Kernel advertises very fast cold starts (roughly sub-300–325 ms) and a usage-based model that charges by active browser time, with plan-based limits for concurrency and persistence [homepage] [pricing].

Who are their target customer(s)

  • AI‑agent startups and teams building web‑facing automation: They need browsers that start quickly, don’t flake under load, and are observable so agents can interact with real sites without spending engineering time building and operating a browser fleet.
  • QA and end‑to‑end testing teams: They want reproducible runs and easy debugging (video replays, live view, logs) because slow, brittle environments and manual triage delay releases.
  • Back‑office automation / RPA engineers: They need long‑lived sessions and reliable auth persistence so bots can stay logged in across hours or days without brittle cookie handling or frequent reauthentication.
  • Data‑collection and web‑monitoring companies that require real browsers: They need predictable concurrency, proxy/IP controls, and the ability to inspect or run the exact browser images to avoid rendering mismatches and scale reliably.
  • Regulated enterprise teams (security/compliance owners): They prefer a managed option to reduce compliance and operational burden, but require enterprise controls, BYO options, and formal compliance guarantees before production use.

How would they acquire their first 10, 50, and 100 customers

  • First 10: Target YC/accelerator and GitHub communities already using Playwright/Puppeteer; offer credits and hands‑on onboarding to integrate their agents so Kernel becomes the easiest path to production.
  • First 50: Publish turnkey templates and SDK tutorials, ship short demo videos, and list marketplace/integration entries (e.g., Vercel) to meet developers where they work; run targeted outreach to QA/RPA teams with paid trials and fast support.
  • First 100: Add a small SDR/AE motion to convert higher‑ACV accounts, emphasize enterprise controls (BYO images, proxies, compliance), use case studies and customer referrals, and form channel partnerships with AI and observability platforms.

What is the rough total addressable market

Top-down context:

Kernel sells into adjacent markets that commonly need real browsers: RPA (~$18.2B in 2024), automation testing (~$28B in 2023, growing), and web data/extraction (~$0.7B).

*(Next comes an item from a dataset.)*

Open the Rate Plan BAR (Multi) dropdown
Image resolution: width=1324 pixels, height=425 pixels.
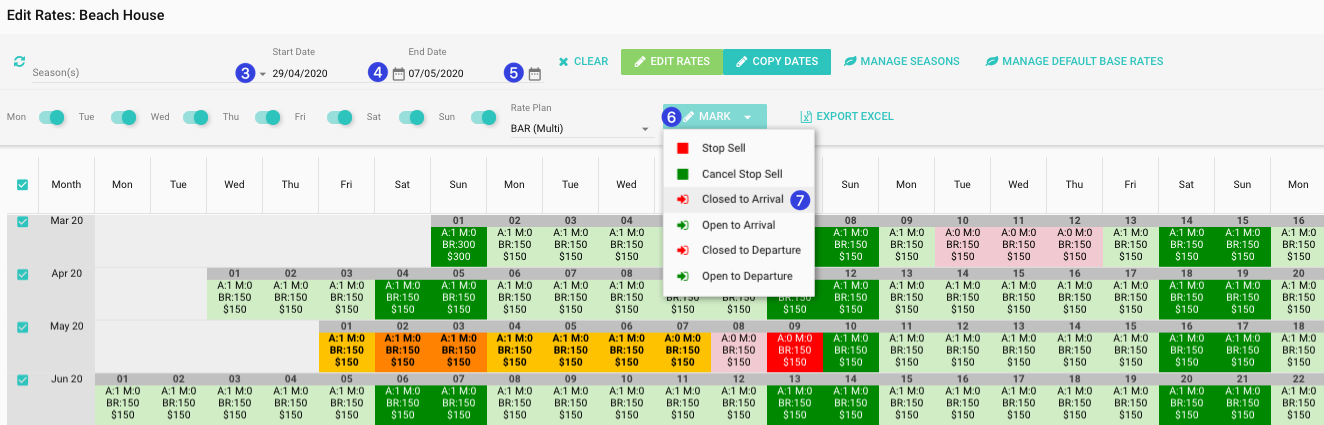[x=645, y=129]
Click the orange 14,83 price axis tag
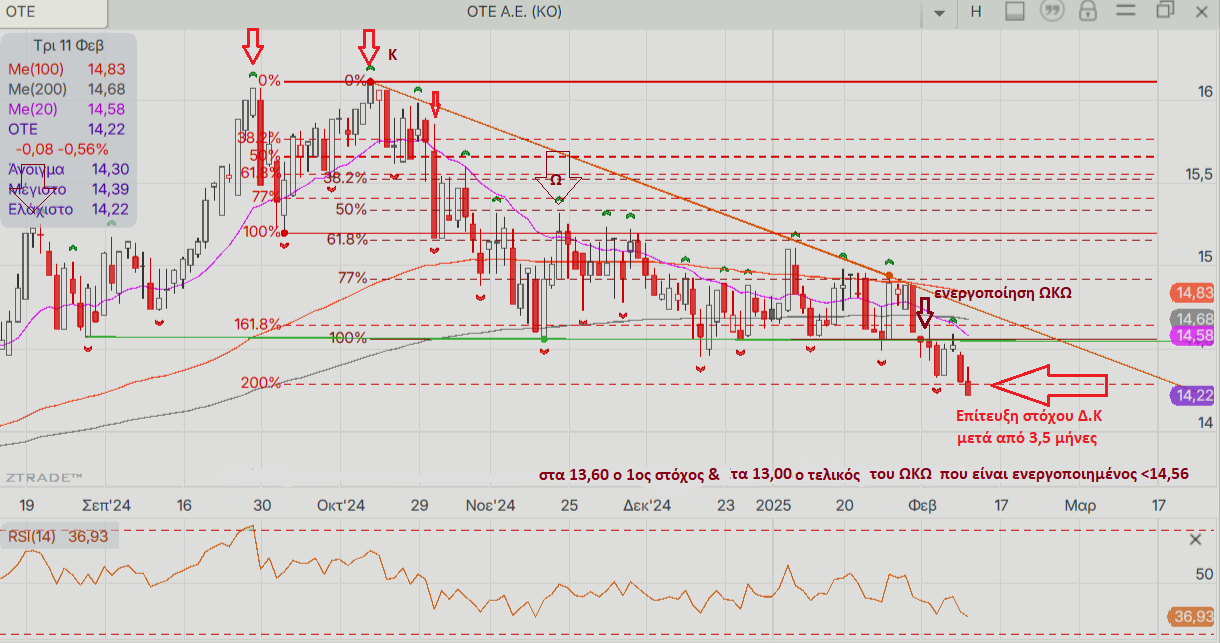This screenshot has width=1220, height=643. click(1191, 294)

Combined, that implies roughly ~$47B of relevant spend today [Fortune Business Insights] [MarketsandMarkets coverage] [ScrapingDog].

Bottom-up calculation:

If ~30,000 QA/RPA/data/agent teams worldwide require managed real browsers and 20% adopt a hosted service at an average $25k/year, the near‑term SAM is ~${150}M; at 40% adoption the SAM approaches ~${300}M. Capturing a few percent of the broader ~$47B pool would imply a low‑billion revenue ceiling over time.

Assumptions:

  • A meaningful subset of QA/RPA/web‑data teams prefer hosted browsers to self‑managed fleets for reliability, speed, and compliance.
  • Average customer spend of ~$25k/year across a mix of SMB, mid‑market, and early enterprise buyers.
  • Legal/anti‑bot constraints limit some scraping use cases, modestly reducing the serviceable market.

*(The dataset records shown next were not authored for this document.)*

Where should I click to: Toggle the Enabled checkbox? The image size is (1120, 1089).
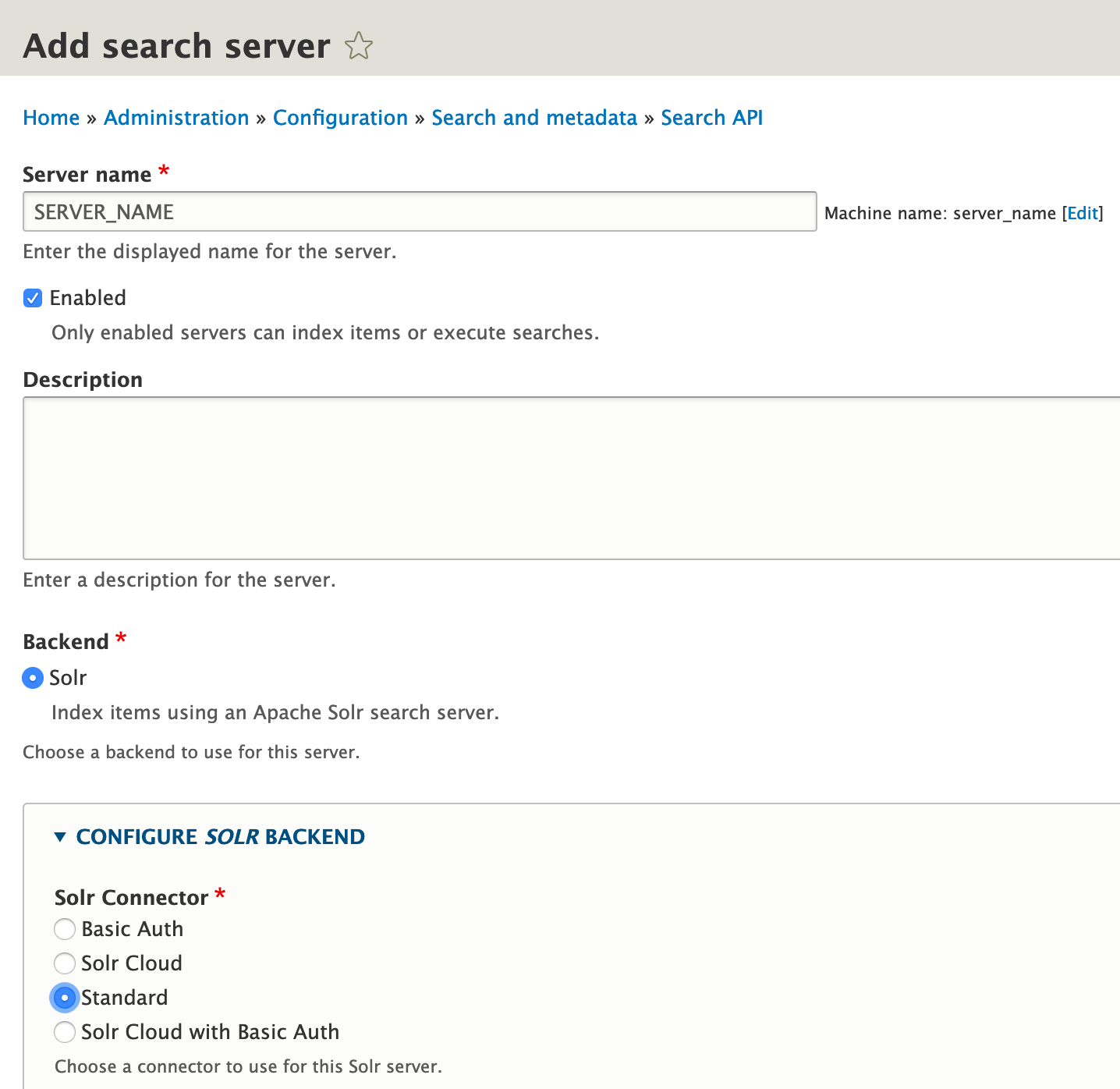click(33, 298)
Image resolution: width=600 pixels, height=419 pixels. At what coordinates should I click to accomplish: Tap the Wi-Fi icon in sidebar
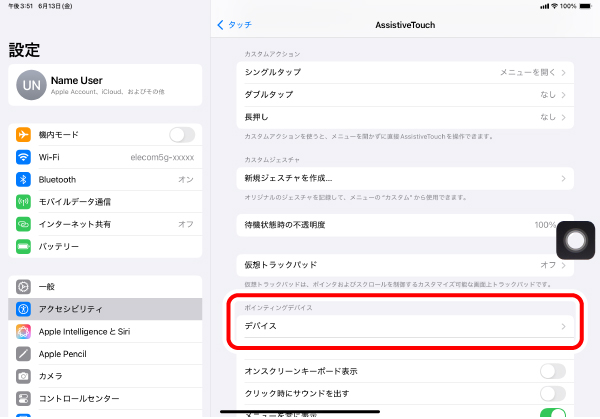[24, 157]
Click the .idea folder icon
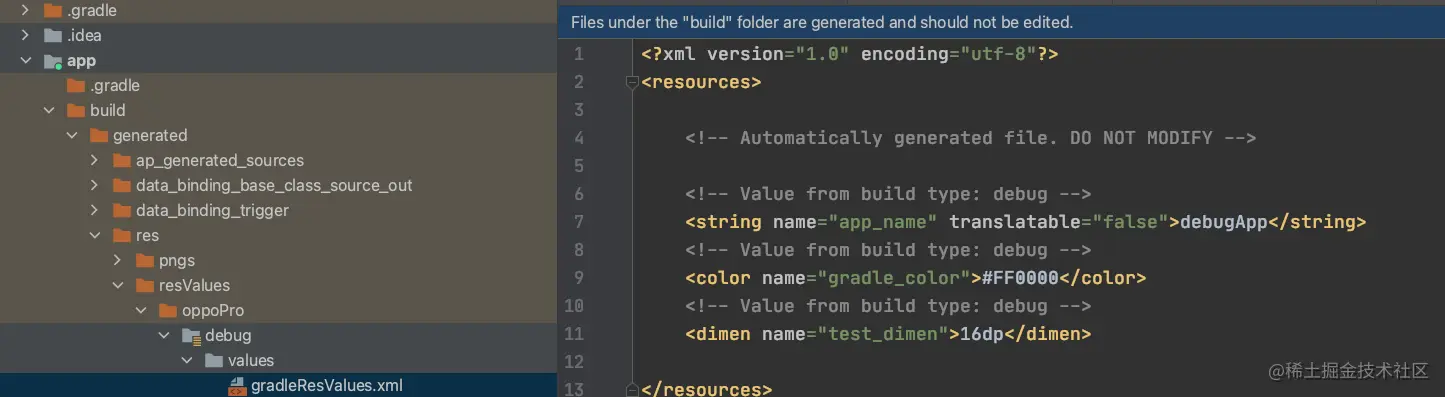 coord(53,35)
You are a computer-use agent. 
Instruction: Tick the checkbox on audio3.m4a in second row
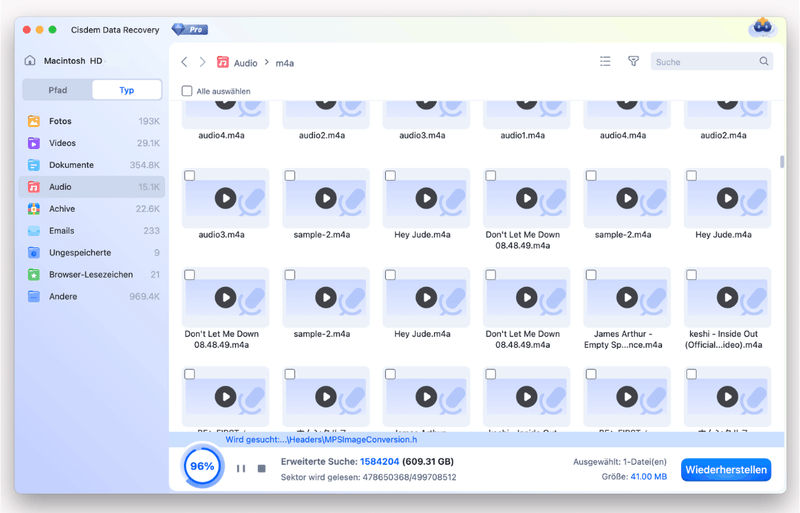pos(190,176)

Who are some of their notable competitors

  • Browserless: Direct browsers‑as‑a‑service provider that plugs into Puppeteer/Playwright; closest in shape to Kernel with hosted Chrome instances, session features, and live debugging for automation teams.
  • Apify: Cloud platform for web scraping/automation that runs user “actors,” with ready‑made scrapers, storage, proxies, and scheduling—competes when customers want full scraping pipelines, not just a low‑latency browser runtime.
  • BrowserStack: Large cross‑browser testing cloud with broad device/OS coverage and enterprise test workflows; overlaps when teams prioritize comprehensive test orchestration over agent‑focused, low‑latency sessions.
  • Sauce Labs: Enterprise test and automation platform offering virtual device/cloud testing, recording, and debugging at scale; strong choice for compliance and long‑standing enterprise SLAs.
  • LambdaTest: Cloud automation grid for Selenium/Playwright/Cypress with parallel execution and CI/CD integrations; aimed at QA scale testing more than long‑running agent sessions or hosted agent runtimes.